NADPH diaphorase staining
To demonstrate NOS activity within the Fallopian tube, NADPH diaphorase staining, a non-specific marker for all the isoforms of NOS was used. Tissue specimens, stored at 70°C, were mounted in OCT Tissuetec® (Miles Inc, Elkhart, IN, USA). Sections (~5 µm thick) were cut on a cryostat and then fixed onto gelatine/chrome aluminium-coated slides. The slides were incubated with 1 mmol/l NADPH/0.2 mmol/l Nitro Blue Tetrazolium / 0.1 mol/l Tris–HCl, pH 7.2/0.2% Triton X-100 for 30 min at 37°C (Dawson et al., 1991). Negative controls were exposed to the staining solution but with the omission of NADPH. Using light microscopy, the localization and density of staining (no staining; weak staining; moderate staining; strong staining) in specimens from four women were evaluated independently by two observers. All substances used in these experiments were purchased from Sigma Chemical Co (St Louis, MO, USA).
Immunohistochemistry
Transverse sections of the Fallopian tube (~5 µm thick) were prepared from paraffin-embedded specimens and mounted on silane-coated slides. The tissues were then heated to 60°C for 35 min, deparaffinized in xylene and rehydrated in a graded alcohol series. Subsequently, the samples underwent enzymatic digestion in a 0.01% (w/v) solution of CaCl2 containing 0.01% (w/v) protease type XXIV (Sigma Chemical Co) for 10 min at 37°C. The specimens were pre-incubated with 3% (w/v) immunoglobulin-free bovine serum albumin (BSA; Sigma Chemical Co.) in phosphate-buffered saline (PBS; 10 mmol/l sodium phosphate, pH 7.5, 120 mmol/l NaCl) for 20 min at room temperature and then incubated for 1 h at room temperature with a monoclonal antibody raised against mouse eNOS (Transduction Laboratories, Lexington, KY, USA) diluted 1:100 in 3% BSA. Afterwards, the tissue samples were washed in 0.1% Triton-X (Sigma Chemical Co.), further washed twice in PBS and then incubated with biotinylated anti-mouse immunoglobulin, diluted in 3% BSA and 1.5% human serum, using a Vectastain Elite ABC kit® (Vector, Peterborough, UK). The sections were washed twice in PBS, incubated for 30 min with avidin DH/biotinylated horseradish peroxidase H reagent (Vectastain Elite ABC kit) in PBS, and then washed again. Diaminobenzidine tetrahydrochloride (1 mg/ml, 0.02% H2O2 in 50 mmol/l Tris–Cl, pH 7.6) was used to localize immunoreactive eNOS. Sections of human umbilical cord were used as positive controls.

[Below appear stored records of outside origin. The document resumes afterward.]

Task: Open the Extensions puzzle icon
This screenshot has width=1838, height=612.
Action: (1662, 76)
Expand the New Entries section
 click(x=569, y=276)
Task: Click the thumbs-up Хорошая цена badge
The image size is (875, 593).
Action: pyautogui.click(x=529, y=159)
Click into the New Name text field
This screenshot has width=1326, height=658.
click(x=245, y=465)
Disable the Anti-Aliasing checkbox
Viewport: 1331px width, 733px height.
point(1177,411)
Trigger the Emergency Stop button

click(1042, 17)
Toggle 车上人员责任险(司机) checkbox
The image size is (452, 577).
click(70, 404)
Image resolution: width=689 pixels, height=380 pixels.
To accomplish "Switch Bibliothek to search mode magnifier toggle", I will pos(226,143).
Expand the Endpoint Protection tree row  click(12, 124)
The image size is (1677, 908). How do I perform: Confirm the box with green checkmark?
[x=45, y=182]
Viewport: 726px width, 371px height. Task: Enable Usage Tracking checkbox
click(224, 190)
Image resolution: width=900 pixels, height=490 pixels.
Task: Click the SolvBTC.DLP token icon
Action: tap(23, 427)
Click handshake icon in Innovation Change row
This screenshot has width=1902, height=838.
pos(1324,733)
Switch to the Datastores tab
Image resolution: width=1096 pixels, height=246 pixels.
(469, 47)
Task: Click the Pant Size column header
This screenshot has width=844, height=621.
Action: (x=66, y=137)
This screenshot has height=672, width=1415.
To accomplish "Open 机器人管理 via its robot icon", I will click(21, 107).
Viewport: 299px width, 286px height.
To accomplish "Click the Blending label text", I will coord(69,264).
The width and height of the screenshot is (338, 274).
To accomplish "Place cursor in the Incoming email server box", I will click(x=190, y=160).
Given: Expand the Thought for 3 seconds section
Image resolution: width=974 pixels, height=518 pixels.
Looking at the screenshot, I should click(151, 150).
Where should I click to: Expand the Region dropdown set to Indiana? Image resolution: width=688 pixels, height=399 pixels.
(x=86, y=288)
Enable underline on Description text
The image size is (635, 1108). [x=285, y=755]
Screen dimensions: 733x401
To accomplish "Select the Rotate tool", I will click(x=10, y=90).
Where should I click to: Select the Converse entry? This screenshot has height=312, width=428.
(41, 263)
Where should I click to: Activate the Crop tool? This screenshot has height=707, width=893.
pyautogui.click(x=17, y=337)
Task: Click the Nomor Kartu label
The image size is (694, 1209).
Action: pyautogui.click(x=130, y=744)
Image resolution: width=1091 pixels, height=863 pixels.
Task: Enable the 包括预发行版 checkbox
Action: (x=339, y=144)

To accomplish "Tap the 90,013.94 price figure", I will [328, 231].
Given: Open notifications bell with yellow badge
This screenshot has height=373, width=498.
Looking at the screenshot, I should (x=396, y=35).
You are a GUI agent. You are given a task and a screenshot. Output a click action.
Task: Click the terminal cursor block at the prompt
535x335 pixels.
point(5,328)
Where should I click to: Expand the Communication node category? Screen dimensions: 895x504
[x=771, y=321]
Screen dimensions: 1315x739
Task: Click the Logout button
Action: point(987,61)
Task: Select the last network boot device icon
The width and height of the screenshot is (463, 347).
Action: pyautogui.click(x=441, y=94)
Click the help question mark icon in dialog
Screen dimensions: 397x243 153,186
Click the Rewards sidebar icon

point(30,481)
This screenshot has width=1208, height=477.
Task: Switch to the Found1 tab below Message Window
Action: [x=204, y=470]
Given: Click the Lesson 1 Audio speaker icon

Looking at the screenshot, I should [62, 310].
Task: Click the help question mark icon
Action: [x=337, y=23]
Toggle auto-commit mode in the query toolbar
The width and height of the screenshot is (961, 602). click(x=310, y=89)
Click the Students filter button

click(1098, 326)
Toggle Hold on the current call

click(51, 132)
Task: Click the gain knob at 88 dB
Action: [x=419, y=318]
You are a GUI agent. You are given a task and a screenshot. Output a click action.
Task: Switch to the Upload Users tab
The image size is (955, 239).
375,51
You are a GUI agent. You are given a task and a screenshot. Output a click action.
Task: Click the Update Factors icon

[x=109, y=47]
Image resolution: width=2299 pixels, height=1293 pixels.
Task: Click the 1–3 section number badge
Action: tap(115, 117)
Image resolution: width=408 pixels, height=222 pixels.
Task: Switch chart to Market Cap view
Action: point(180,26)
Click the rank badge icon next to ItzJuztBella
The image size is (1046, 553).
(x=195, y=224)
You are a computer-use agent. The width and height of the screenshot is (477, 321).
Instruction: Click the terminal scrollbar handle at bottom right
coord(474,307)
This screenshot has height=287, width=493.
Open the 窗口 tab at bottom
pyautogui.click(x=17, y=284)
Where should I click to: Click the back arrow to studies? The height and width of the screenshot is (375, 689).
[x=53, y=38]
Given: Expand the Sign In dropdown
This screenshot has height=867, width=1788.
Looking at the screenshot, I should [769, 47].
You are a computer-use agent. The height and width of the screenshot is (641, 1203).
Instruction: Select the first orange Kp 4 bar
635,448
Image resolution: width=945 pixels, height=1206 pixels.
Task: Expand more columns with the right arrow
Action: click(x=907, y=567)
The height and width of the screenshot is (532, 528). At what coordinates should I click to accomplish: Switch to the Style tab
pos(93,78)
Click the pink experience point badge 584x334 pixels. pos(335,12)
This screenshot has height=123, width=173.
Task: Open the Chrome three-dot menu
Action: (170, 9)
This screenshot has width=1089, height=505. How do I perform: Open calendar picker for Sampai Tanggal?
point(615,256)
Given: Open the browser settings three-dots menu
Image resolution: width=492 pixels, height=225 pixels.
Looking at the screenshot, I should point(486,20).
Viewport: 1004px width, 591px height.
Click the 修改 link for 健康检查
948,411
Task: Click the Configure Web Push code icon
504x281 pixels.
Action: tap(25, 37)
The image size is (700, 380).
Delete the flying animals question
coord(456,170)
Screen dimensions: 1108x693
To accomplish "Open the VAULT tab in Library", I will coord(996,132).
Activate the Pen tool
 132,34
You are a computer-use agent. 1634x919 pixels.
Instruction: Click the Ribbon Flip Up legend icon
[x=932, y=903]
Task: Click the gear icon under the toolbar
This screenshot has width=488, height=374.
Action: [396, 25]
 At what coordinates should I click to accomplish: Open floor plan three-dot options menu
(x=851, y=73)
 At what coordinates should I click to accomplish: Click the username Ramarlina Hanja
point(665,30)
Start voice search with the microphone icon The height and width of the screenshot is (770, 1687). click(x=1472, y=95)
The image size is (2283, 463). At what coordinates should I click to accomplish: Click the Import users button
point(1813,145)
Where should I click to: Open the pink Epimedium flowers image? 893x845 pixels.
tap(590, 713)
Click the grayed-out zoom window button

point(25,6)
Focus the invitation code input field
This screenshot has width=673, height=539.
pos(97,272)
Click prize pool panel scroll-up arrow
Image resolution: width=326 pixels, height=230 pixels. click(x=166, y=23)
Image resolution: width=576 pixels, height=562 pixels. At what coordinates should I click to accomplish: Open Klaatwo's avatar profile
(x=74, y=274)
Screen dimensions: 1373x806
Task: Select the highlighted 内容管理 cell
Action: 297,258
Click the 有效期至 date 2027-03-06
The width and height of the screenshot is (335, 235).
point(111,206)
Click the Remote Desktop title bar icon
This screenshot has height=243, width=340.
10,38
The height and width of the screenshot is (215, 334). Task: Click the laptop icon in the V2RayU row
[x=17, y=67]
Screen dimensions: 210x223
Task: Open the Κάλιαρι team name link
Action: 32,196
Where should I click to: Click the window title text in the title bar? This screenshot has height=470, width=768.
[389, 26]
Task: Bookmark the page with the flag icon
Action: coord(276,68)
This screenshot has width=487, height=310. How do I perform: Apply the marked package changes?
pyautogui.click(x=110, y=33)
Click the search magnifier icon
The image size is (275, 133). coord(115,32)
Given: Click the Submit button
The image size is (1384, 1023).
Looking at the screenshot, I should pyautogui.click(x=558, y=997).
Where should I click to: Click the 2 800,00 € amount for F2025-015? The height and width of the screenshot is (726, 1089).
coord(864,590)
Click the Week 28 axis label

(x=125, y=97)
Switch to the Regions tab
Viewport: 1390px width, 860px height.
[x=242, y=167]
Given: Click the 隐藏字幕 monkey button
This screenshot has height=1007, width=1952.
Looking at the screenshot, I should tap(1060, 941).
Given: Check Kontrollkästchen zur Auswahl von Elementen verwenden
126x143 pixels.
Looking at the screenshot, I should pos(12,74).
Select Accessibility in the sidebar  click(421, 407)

For the demonstration of nNOS a polyclonal antibody raised against amino acids 724–739 of rat brain nNOS (Serotec, Oxford, UK) at 1:750 and a rabbit IgG Vectastain ABC kit were used. Paraffin-embedded rat cerebellum served as positive control. A polyclonal antibody (diluted 1:1000) raised against mouse iNOS (Affiniti, Nottingham, UK) was used to detect iNOS, with human lung tissue as the positive control. Negative controls for all isoforms examined were processed as described above but with the omission of the primary antibody.
Immunoblotting
Transverse sections of isthmic tubal tissue of 10 women were homogenized by a polytron in a PE-buffer (10 mmol/l potassium phosphate buffer, pH 6.8, and 1 mmol/l EDTA) containing 10 mmol/l 3-[(-3 cholamidopropyl)dimetylammonio] 1-propane sulphonate (CHAPS), aprotinin (200 kallikrein inhibitory units/ml), leupeptin (1 mg/ml), pepstatin (1 mg/ml) and Pefablock® (Boehringer Mannheim, Mannheim, Germany). The homogenate was then sonicated (2x15 s) and centrifugated for 10 min at 10 000 g at 4°C and supernatants were stored at –70°C until analysis. Immediately prior to electrophoresis, Nu PAGE reducing agent (NOVEX, San Diego, CA, USA) was added to the sample solutions to a final concentration of 10%. Samples were heated at 70°C for 10 min before loading on a NuPAGE 4–12% Bis–Tris gel with the MOPS SDS [3-(N-morpholino) propane sulphonic acid sodium dodecyl sulphate] running buffers. Protein concentration was measured with a BCA Protein Assay Reagent Kit (Pierce, Rockford, IL, USA). The total protein loaded in each lane was 50 µg and prestained standards (MultimarkTM, NOVEX) were used as markers. The proteins were transferred to a polyvinyldifluoride membrane (PVDF; Amersham, Buckinghamshire, UK) using a blotting system (Mighty SmallTM, Hoeffer, San Francisco, CA, USA). The membranes were then incubated with blocking buffers containing antibodies against eNOS (dilution 1:1000, mouse monoclonal), nNOS (dilution 1:1000, mouse polyclonal) and iNOS (dilution 1:1000, mouse polyclonal). The antibodies against eNOS and nNOS were purchased from Transduction Laboratories (Lexington, KY, USA), while the antibody against iNOS was purchased from Santa Cruz Biotechnology (San Diego, CA, USA). In each blot, one lane was loaded with protein from an appropriate positive control [rat aorta for eNOS, rat cerebellum for nNOS and interleukin-1ß (IL-1ß)-stimulated rat spleen for iNOS]. Immunoreactive proteins were visualized by chemiluminescence using alkaline-conjugated second goat antibody and CDP Star (Tropix, Bedford, MA, USA) as substrate. The filters were exposed to ECL film (Amersham, Buckinghamshire, UK) at room temperature and the films were subsequently developed.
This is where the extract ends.